◆ **ENTRIES SUPPLIED**
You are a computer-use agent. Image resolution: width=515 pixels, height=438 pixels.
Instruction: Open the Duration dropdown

---

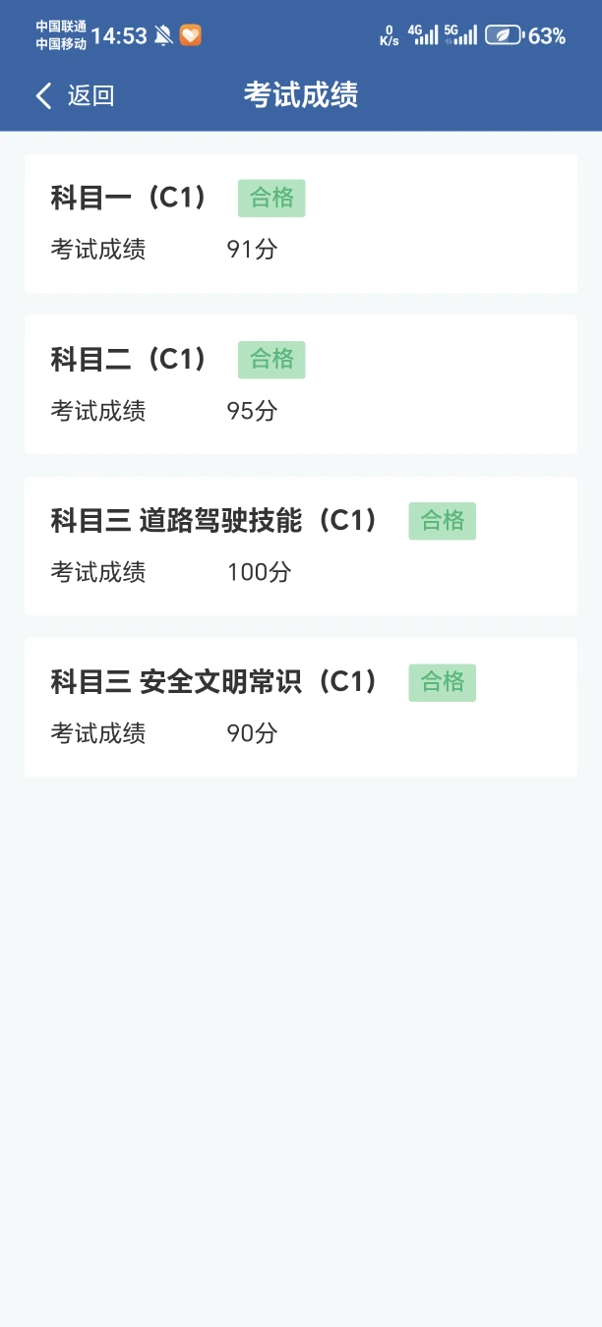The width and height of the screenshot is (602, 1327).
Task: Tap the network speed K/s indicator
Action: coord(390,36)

==

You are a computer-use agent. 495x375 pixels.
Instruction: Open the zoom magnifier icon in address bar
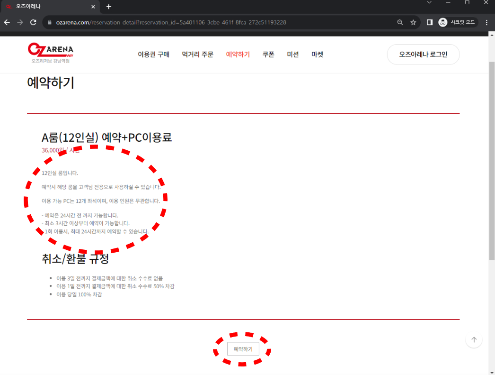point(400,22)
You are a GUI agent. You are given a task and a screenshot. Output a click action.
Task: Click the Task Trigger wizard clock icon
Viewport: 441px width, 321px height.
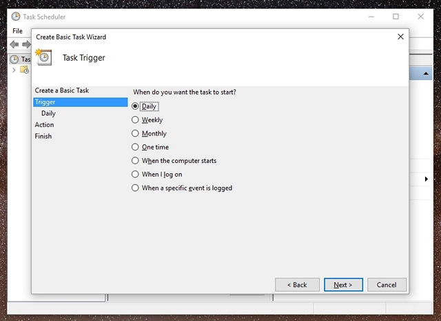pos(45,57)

◆ **PROBLEM STATEMENT**
Everything from the line with "You are a computer-use agent. Image" through the line with "Instruction: Open the Duration dropdown" should be written out exactly as it appears above, end lines included, and nothing outside that range.

◆ **SOLUTION TO THE EXERCISE**
You are a computer-use agent. Image resolution: width=515 pixels, height=438 pixels.
Instruction: Open the Duration dropdown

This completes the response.